### Exercise task
Rewrite everything from the line containing "has height=1200, width=2006." down to the line containing "The height and width of the screenshot is (1010, 1882).", replacing "GUI agent" with "desktop assistant" and leaving the rest unchanged.

### Task data
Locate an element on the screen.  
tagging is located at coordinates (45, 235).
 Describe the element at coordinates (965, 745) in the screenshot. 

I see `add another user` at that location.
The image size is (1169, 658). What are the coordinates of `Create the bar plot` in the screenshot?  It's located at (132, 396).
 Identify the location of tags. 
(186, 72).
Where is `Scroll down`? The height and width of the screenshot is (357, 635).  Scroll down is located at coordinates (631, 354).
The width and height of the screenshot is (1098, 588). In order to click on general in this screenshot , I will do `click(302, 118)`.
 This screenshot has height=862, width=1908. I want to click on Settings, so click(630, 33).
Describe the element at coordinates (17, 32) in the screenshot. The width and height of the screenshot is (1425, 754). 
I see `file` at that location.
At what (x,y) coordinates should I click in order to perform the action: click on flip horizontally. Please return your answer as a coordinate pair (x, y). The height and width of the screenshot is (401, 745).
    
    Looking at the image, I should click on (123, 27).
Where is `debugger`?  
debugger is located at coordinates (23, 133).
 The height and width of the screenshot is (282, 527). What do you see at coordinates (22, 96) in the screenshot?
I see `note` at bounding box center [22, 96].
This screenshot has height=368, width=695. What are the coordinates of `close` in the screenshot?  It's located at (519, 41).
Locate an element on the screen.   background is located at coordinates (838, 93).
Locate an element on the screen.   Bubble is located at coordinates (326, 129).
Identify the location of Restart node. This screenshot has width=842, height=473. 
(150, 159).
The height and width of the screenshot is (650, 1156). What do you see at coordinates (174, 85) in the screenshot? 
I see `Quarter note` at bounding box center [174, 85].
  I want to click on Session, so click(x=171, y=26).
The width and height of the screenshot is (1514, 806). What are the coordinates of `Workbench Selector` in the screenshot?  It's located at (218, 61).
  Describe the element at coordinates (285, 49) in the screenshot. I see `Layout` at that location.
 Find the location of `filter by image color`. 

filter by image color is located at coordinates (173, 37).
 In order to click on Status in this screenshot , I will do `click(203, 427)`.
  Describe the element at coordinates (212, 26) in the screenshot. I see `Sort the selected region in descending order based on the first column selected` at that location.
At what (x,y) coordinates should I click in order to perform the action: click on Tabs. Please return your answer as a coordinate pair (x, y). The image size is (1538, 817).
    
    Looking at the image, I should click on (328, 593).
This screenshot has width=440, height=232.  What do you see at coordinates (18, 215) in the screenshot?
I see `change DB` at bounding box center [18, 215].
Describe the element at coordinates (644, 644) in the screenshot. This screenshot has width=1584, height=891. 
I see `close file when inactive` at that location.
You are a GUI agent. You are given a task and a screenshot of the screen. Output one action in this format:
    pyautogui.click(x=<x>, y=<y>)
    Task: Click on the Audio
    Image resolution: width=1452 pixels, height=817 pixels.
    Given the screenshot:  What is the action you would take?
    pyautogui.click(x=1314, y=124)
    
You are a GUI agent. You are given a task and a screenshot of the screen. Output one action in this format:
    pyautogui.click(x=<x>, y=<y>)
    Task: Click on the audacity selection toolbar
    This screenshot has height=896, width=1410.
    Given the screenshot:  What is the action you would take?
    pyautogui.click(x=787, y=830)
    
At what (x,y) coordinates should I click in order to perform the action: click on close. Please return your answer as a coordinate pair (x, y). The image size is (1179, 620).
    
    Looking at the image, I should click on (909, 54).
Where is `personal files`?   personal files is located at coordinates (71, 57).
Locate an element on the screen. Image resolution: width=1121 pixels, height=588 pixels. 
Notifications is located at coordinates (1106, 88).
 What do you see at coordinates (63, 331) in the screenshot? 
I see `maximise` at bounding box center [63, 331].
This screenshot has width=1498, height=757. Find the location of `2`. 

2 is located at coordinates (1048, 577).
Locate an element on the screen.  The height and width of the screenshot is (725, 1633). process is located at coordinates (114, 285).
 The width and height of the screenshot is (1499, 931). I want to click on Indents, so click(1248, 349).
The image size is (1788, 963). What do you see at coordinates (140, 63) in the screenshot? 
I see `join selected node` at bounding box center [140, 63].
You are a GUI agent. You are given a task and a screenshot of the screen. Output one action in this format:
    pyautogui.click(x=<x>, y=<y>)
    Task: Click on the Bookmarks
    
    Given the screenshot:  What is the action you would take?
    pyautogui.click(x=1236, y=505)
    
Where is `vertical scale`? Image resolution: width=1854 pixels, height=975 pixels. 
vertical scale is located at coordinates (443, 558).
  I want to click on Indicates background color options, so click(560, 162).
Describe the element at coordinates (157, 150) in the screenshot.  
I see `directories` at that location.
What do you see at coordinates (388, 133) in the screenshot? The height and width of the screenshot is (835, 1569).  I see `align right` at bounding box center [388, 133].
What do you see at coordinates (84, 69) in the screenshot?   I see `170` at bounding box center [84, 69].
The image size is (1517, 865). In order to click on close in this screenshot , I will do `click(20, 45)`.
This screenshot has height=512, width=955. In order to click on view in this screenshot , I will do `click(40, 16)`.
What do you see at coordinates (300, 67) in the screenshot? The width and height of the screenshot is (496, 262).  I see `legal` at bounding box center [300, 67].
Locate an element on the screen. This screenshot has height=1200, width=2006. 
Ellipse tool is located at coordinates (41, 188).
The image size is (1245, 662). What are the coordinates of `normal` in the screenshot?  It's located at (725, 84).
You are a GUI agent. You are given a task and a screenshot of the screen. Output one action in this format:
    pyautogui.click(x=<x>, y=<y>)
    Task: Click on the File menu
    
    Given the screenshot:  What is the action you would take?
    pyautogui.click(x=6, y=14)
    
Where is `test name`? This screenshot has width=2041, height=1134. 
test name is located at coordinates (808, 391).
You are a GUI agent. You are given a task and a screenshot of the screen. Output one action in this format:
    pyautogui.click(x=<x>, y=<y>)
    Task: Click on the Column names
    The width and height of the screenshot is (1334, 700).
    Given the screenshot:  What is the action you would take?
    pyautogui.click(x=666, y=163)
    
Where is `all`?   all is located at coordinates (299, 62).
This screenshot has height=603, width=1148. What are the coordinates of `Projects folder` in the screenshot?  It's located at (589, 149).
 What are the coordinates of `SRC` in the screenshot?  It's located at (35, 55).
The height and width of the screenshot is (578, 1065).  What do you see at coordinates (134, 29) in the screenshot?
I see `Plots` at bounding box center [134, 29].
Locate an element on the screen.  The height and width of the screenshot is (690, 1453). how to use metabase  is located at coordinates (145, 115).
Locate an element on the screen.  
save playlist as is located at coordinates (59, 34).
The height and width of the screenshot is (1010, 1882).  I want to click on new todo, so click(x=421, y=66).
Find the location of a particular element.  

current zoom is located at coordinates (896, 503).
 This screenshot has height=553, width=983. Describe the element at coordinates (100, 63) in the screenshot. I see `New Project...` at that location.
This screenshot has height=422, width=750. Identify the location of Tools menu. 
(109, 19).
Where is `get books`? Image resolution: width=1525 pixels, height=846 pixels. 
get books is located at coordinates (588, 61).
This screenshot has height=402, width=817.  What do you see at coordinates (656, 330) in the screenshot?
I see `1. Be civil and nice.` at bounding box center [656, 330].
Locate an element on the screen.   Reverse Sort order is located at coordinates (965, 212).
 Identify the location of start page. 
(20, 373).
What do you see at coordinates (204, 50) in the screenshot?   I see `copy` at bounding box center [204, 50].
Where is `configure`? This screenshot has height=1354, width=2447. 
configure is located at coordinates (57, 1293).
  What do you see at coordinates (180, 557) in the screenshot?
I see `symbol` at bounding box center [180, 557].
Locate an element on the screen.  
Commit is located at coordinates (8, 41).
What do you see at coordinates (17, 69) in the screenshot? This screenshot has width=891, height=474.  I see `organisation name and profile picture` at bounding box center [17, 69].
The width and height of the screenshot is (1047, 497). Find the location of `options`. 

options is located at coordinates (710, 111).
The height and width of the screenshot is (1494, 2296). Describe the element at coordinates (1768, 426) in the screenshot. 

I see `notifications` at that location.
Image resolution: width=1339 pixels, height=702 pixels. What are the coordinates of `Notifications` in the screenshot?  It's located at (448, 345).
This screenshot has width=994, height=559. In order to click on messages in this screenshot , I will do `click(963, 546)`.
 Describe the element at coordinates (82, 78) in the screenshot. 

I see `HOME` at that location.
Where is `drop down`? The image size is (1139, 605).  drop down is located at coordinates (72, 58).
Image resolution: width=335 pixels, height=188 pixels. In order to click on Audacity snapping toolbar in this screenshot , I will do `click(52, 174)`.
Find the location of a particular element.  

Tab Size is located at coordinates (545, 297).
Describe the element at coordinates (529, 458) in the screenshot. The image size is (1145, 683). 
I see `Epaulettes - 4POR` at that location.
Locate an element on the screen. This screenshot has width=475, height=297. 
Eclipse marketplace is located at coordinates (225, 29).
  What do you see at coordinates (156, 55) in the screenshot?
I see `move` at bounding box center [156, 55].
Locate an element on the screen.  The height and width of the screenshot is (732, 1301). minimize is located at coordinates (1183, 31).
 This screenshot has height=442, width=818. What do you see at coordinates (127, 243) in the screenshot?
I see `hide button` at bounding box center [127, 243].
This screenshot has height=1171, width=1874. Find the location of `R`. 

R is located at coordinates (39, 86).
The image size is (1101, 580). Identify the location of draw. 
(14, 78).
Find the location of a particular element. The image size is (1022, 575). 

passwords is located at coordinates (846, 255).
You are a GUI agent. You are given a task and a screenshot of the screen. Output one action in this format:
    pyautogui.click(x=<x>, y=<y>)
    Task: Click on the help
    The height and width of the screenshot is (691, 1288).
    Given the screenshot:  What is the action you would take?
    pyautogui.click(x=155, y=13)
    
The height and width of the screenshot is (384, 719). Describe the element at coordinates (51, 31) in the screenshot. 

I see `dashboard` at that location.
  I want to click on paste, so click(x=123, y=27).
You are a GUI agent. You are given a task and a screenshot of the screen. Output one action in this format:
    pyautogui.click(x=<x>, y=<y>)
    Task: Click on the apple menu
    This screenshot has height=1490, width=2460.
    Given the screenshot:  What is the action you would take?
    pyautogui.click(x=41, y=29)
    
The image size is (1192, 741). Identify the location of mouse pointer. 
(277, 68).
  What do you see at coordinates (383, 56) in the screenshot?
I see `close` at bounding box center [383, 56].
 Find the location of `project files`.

### The completed task
Locate an element on the screen. This screenshot has height=1200, width=2006. 
Ellipse tool is located at coordinates (41, 188).
The image size is (1245, 662). What are the coordinates of `normal` in the screenshot?  It's located at (725, 84).
You are a desktop assistant. You are given a task and a screenshot of the screen. Output one action in this format:
    pyautogui.click(x=<x>, y=<y>)
    Task: Click on the File menu
    
    Given the screenshot:  What is the action you would take?
    pyautogui.click(x=6, y=14)
    
Where is `test name`? This screenshot has width=2041, height=1134. 
test name is located at coordinates (808, 391).
You are a desktop assistant. You are given a task and a screenshot of the screen. Output one action in this format:
    pyautogui.click(x=<x>, y=<y>)
    Task: Click on the Column names
    The width and height of the screenshot is (1334, 700).
    Given the screenshot:  What is the action you would take?
    pyautogui.click(x=666, y=163)
    
Where is `all`?   all is located at coordinates (299, 62).
This screenshot has height=603, width=1148. What are the coordinates of `Projects folder` in the screenshot?  It's located at (589, 149).
 What are the coordinates of `SRC` in the screenshot?  It's located at (35, 55).
The height and width of the screenshot is (578, 1065).  What do you see at coordinates (134, 29) in the screenshot?
I see `Plots` at bounding box center [134, 29].
Locate an element on the screen.  The height and width of the screenshot is (690, 1453). how to use metabase  is located at coordinates (145, 115).
Locate an element on the screen.  
save playlist as is located at coordinates (59, 34).
The height and width of the screenshot is (1010, 1882).  I want to click on new todo, so click(x=421, y=66).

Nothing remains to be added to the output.